**What is needed:** Copy out only the lines running from the one that contains "The height and" through the end of the listing. Pictures stay out.

____

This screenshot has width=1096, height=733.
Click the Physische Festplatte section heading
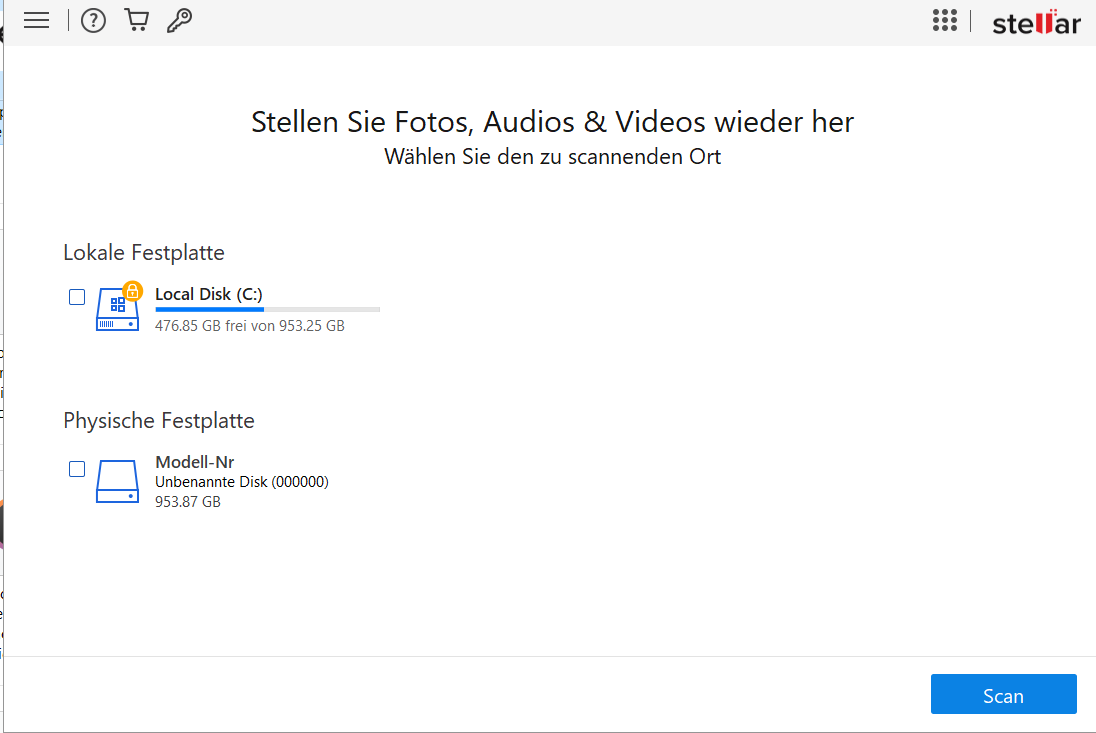tap(158, 420)
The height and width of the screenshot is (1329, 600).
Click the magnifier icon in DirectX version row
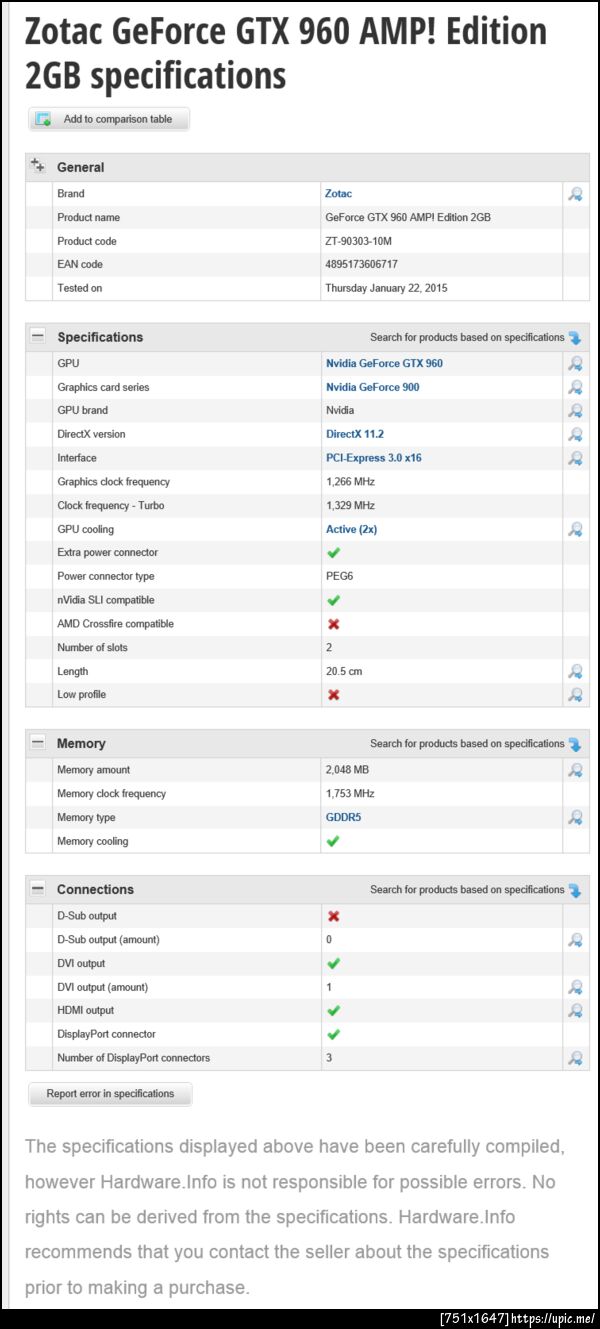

____

**Exercise answer:**
The height and width of the screenshot is (1329, 600).
Click the magnifier icon in DirectX version row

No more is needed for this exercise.